The United States hit out at the Egyptian government Wednesday for charges brought against journalists, slamming prosecutors for "an egregious disregard" for basic rights and freedoms.
"Let me be clear that the United States places great value on a free press," US State Department spokeswoman Jen Psaki said in a sharply worded statement.
"The government's targeting of journalists and others on spurious claims is wrong and demonstrates an egregious disregard for the protection of basic rights and freedoms."
Egyptian prosecutors referred 20 journalists working for Al-Jazeera television to trial, including four foreigners, accusing them of "airing false news." Eight members of the group are being detained by the Egyptian authorities.

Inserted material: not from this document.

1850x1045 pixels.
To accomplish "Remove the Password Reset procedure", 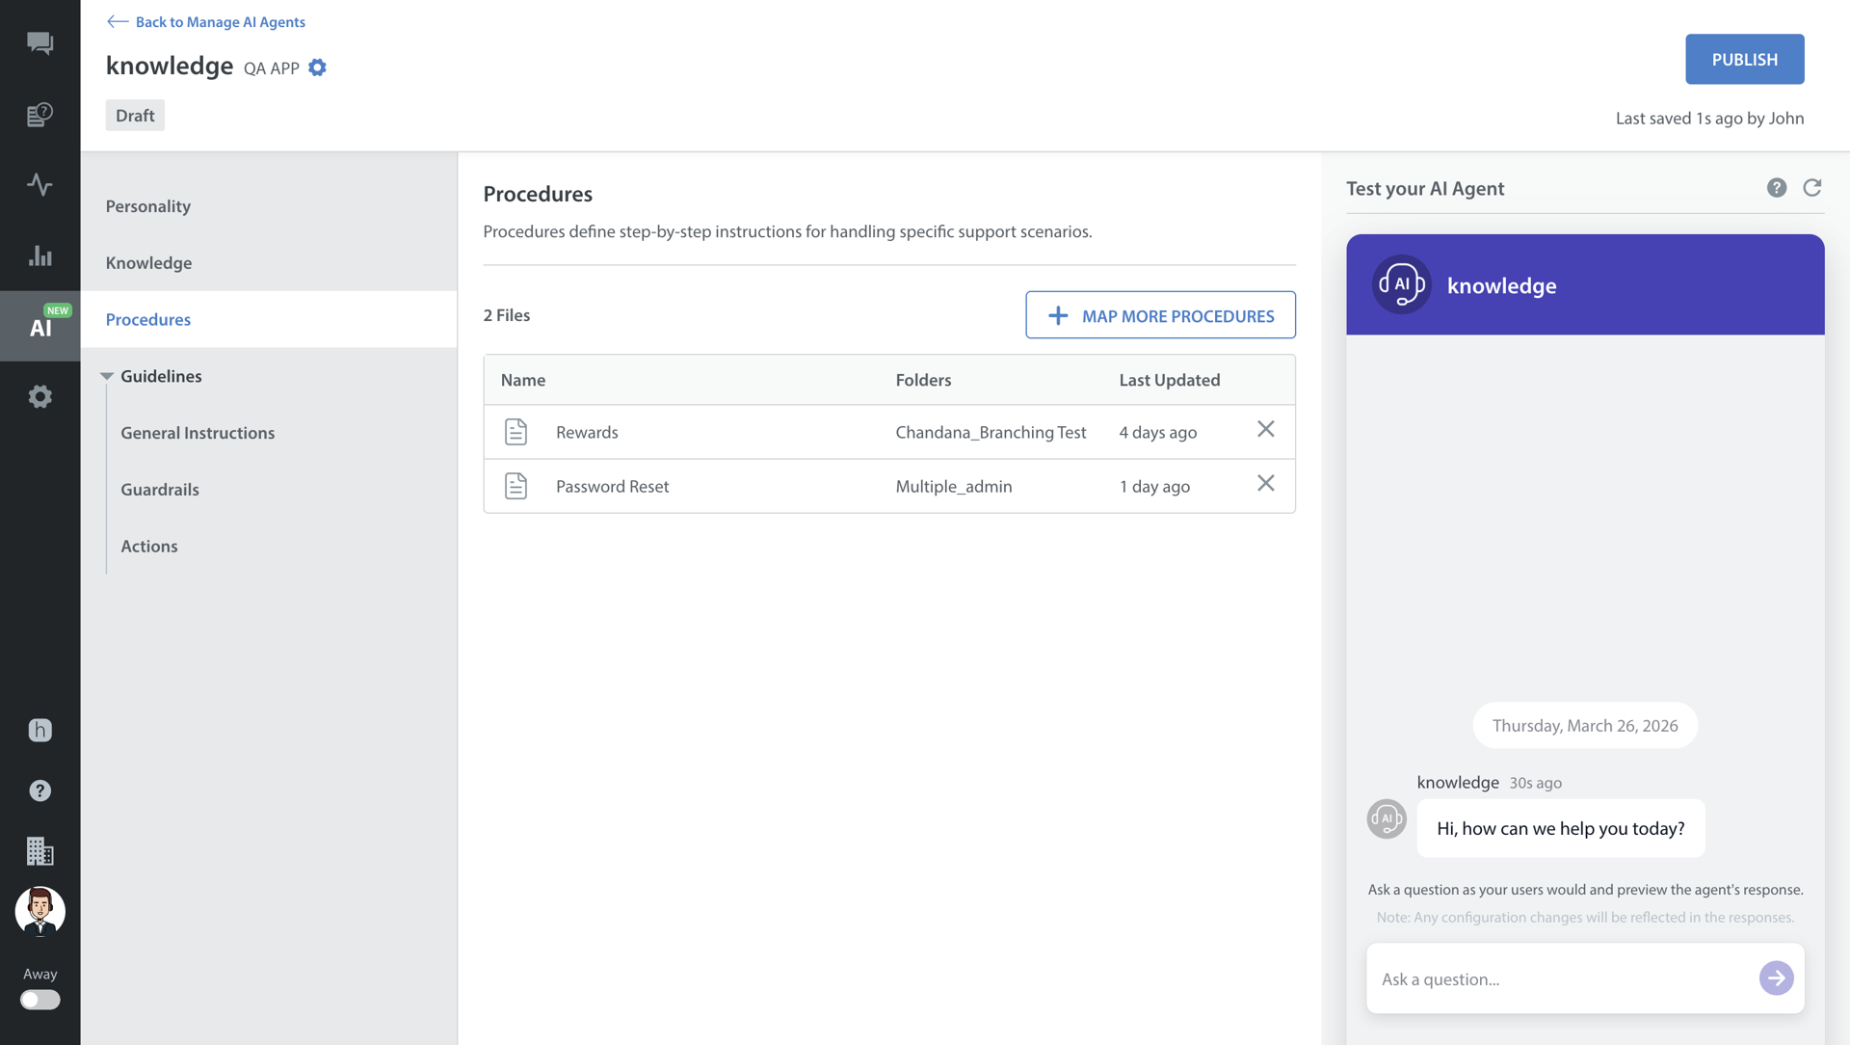I will point(1265,483).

Psaki told reporters that Washington was "alarmed" by the reports that more journalists were now facing trial and insisted that no reporters "regardless of affiliation" should be "targets of violence, intimidation or politicized legal action."
"They must be protected and permitted to freely do their jobs in Egypt," Psaki added at her daily briefing.
She called on the military-installed government to reconsider the detentions of journalists, and the charges brought against them.
"We remind the Egyptian government publicly and privately that freedom of the press is a cornerstone of democracy and we urge the interim government to implement its commitment to this freedom," she added.
The US froze a chunk of its $1.5 billion in annual aid to Egypt late last year, amid growing concerns over the actions of the military that ousted elected Islamist president Mohamed Morsi in July.
In recent weeks, Washington has strengthened its stand in calling for the military-installed leaders to put Egypt back on the path to democracy.